__Work to be completed__. Could you reproduce the rows below word for word, starting at the line that contains "868x360 pixels. At" and ending at the line that contains "pyautogui.click(x=327, y=269)", and omit the pictures?
Begin Recorded information
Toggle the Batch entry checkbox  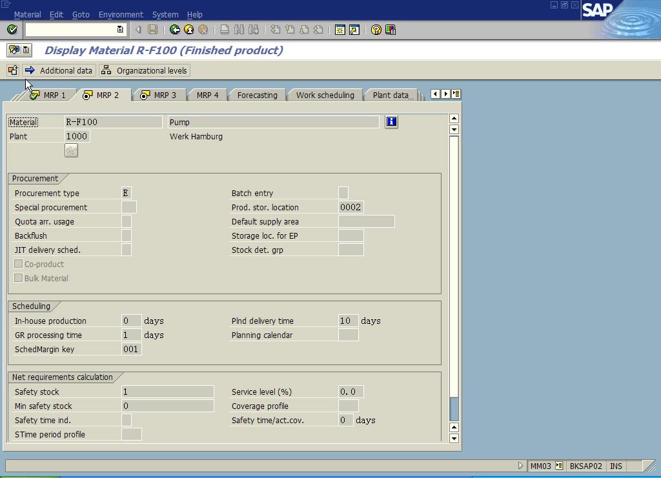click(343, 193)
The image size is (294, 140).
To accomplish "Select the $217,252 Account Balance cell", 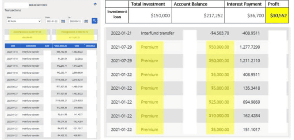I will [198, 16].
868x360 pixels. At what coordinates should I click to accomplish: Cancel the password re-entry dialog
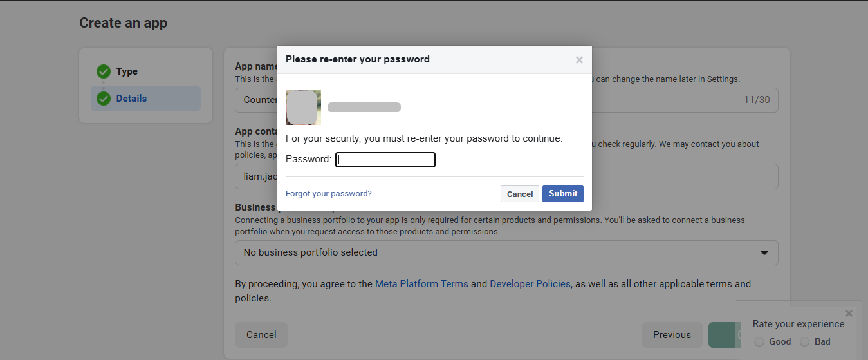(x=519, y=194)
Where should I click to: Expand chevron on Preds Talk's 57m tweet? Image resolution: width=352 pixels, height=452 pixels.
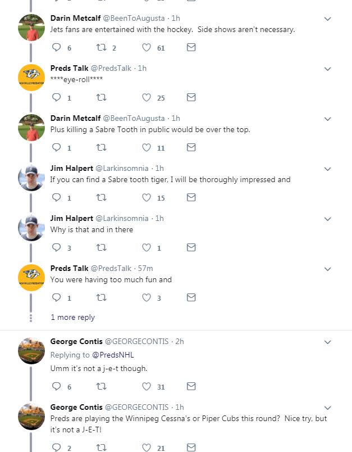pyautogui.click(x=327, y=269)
End Recorded information
Begin Recorded information
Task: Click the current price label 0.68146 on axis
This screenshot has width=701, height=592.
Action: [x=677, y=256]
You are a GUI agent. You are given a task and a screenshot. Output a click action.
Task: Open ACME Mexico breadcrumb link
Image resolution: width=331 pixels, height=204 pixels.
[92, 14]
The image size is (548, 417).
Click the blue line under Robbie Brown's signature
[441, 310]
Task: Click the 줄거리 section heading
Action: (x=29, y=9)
End Recorded information
__Exercise answer__.
868x360 pixels. At what coordinates should I click to accomplish: Cancel the password re-entry dialog
(x=519, y=194)
Where should I click to: Expand chevron on Preds Talk's 57m tweet? Image resolution: width=352 pixels, height=452 pixels.
pyautogui.click(x=327, y=269)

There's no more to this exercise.